Application of Three-Dimensional Culture Method in the Cardiac Conduction System Research

Round 1

Reviewer 1 Report

In the manuscript "Application of Three-Dimensional Culture Method in the Cardiac Conduction System Research" by Mishra et al., the authors has detailed the steps to generate VCS from ventricular cells isolated from mouse embryos.

The authors has well described the steps involved in culturing and differentiation procedure to generate VCS. The manuscript is well structured and explained. Here are some of the points, the authors should consider to improve it.

• In the figure 1, panel F and G, was it acquired with the same objective lenses or it has the actual thickness difference between these two pictures. Please clarify it.

 

• The methods are well details, but the details about the drug addition is bit lost. It could be better represented using a timeline chart summarizing the different steps and the drug addition time points on a chart.

 

• In figure 2, the authors mention that the addition of ANP , acting via NRPA increase the spheroid size and beating compared to the control, while the addition of A7, an antagonist for NRPA decreased size and contractility. However, the combined addition of A7 and ANP caused even further reduction. This is opposite to what was expected, and also based on the authors earlier studies (PMCID: PMC5932026 ). Could you elaborate more in your discussion section.

 

• Although the authors had conducted in-cell westernblot for both 2D and 3D, It is not clear why the authors has only considered to conduct normal westernblot (Figure 3B) on 3D culture and not the 2D to quantify and compare the expression levels of CX40?

Author Response

We thank the reviewer for all the critical and constructive comments. Please see the attachment for our point-by-point responses.

Author Response File: Author Response.pdf

Reviewer 2 Report

In this paper authors describe a 3D cell culture protocol for studying cardiac cell linage differentiation in vitro. Although the method is well described and detailed, some points should be changed to improve the quality of the manuscript and consider it for its publication in the journal. As it is acknowledged by the authors, Cx40 is not only expressed by conduction system cells but also by atria cells, so I specially wonder about the specificity of the protocol, How specific for the study of conduction system? Do you specifically induce the differentiation of the cell to conduction system? Can you discriminate the percentage of cells than even expressing Cx40, belong to atria cells?

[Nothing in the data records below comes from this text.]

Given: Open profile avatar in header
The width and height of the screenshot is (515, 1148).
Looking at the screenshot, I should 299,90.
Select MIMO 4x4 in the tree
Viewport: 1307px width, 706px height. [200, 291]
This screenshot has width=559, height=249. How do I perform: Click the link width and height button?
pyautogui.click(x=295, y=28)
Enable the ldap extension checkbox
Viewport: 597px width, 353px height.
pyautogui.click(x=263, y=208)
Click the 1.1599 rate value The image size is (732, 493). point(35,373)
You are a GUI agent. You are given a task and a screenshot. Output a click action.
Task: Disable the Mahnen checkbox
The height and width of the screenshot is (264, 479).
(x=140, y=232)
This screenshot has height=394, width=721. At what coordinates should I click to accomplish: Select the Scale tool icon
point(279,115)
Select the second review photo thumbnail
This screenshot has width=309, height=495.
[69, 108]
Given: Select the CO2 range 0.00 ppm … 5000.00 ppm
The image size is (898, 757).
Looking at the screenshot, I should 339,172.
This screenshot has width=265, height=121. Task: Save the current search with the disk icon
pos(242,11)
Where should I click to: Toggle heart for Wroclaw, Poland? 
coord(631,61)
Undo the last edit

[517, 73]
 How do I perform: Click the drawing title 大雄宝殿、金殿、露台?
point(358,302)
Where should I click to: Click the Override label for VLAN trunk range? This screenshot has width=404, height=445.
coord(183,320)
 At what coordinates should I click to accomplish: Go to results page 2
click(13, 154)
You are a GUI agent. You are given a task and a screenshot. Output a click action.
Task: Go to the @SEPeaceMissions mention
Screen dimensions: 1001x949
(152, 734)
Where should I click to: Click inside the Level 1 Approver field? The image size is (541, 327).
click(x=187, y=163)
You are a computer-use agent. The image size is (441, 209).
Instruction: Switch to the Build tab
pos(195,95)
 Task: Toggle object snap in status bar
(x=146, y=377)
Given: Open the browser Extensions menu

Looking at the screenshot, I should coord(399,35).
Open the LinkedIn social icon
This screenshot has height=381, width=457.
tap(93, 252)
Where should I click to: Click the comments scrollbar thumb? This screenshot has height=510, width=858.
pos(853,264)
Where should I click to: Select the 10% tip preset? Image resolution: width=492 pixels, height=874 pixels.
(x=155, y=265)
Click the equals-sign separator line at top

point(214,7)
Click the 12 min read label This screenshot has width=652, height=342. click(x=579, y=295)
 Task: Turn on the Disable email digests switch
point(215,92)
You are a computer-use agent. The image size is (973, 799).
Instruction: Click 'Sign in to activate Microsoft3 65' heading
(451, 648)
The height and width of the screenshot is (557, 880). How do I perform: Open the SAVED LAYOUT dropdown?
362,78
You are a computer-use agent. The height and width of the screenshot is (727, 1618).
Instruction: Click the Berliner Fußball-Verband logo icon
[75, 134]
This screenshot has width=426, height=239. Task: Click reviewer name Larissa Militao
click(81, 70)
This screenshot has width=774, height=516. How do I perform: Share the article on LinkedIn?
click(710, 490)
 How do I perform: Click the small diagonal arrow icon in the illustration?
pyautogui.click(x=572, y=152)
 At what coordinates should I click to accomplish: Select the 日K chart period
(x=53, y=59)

What is the difference between basement membrane extract (BME) and extracellular matrix (ECM)? Is there any specific difference between BME an a general soluble ECM like Matrigel?

In the abstract, you specify that “these methodologies can also be extended for differentiation studies using other sources of stem cells such as induced pluripotent stem cells” but, Have you demonstrate that or, on the contrary, is only a hypotehesis? This important fact must be specified and clarified in the manuscript.

In the graphs, data should be changed to scatter plots and bars instead of only bars to visualize the experimental number, the dispersion of the data and so on, at the same time. In addition, should be specified whether the errors of the data are Standard Error or Deviation. Finally, a specific section for statistical analysis should be added. Regarding this point, How reproducible re the data got by this method? This should be analyzed and specified in the manuscript.

Specific comments:

• There are 2 sections called as 3.3 in the text, please correct
• In the last point of the first Section 3.3. should show an example of the 3D structures formation.
• In the second point of the section 3.6 two different fixation methods are specified. Please, provide any difference or advantages of both of them.
• In the section 3.7, additional information about the permeabilization should be added similarly to section 3.10
• In line 464 data not currently shown should be shown as an example of the visualization of some the problems that can appear using this method.
• Around line 486 is specified a reduction of beating activity and authors refer to the visualization od supplemental videos. Authors must provide any quantification to support this conclusion rather than leave it in the readers’ interpretation.
• Figure 3A: please, provide a brightfield and Hoechst staining to better visualization and data interpretation.
• Figure 3B: please, provide the WB quantification. Also, it would improve the data if you could compare these data in 2D vs. 3D cultures, in a similar way to Figure 3F 

Author Response

We thank the reviewer for all the critical and constructive comments. Please see the attachment for our point-by-point responses.

Author Response File: Author Response.pdf

Reviewer 3 Report

The manuscript is focused on description of new and reproducible 3-D cell culture method for studying cardiac cell lineage differentiation in vitro. Authors describe in detail the protocol of culturing of E11.5 mouse embryonic ventricular cells using a Basement membrane extract (BME) matrix to study VCS cell formation.

 

The paper is focused on important topic and is well written. The protocols and methods are  described clearly and contain all necessary information. Moreover, the presented images and data showing comparison of 2-D and 3-D cultures clearly document benefits of described 3-D culture methods.

I have only one minor comment - in manuscript are not complete affiliations of authors

Author Response

We thank the reviewer for all the complementary and constructive comments. Please see the attachment for our point-by-point responses.

Author Response File: Author Response.pdf

Round 2

Reviewer 2 Report

The new clarifications resolve my previous concerns, therefore I would recommend it for publication in the journal.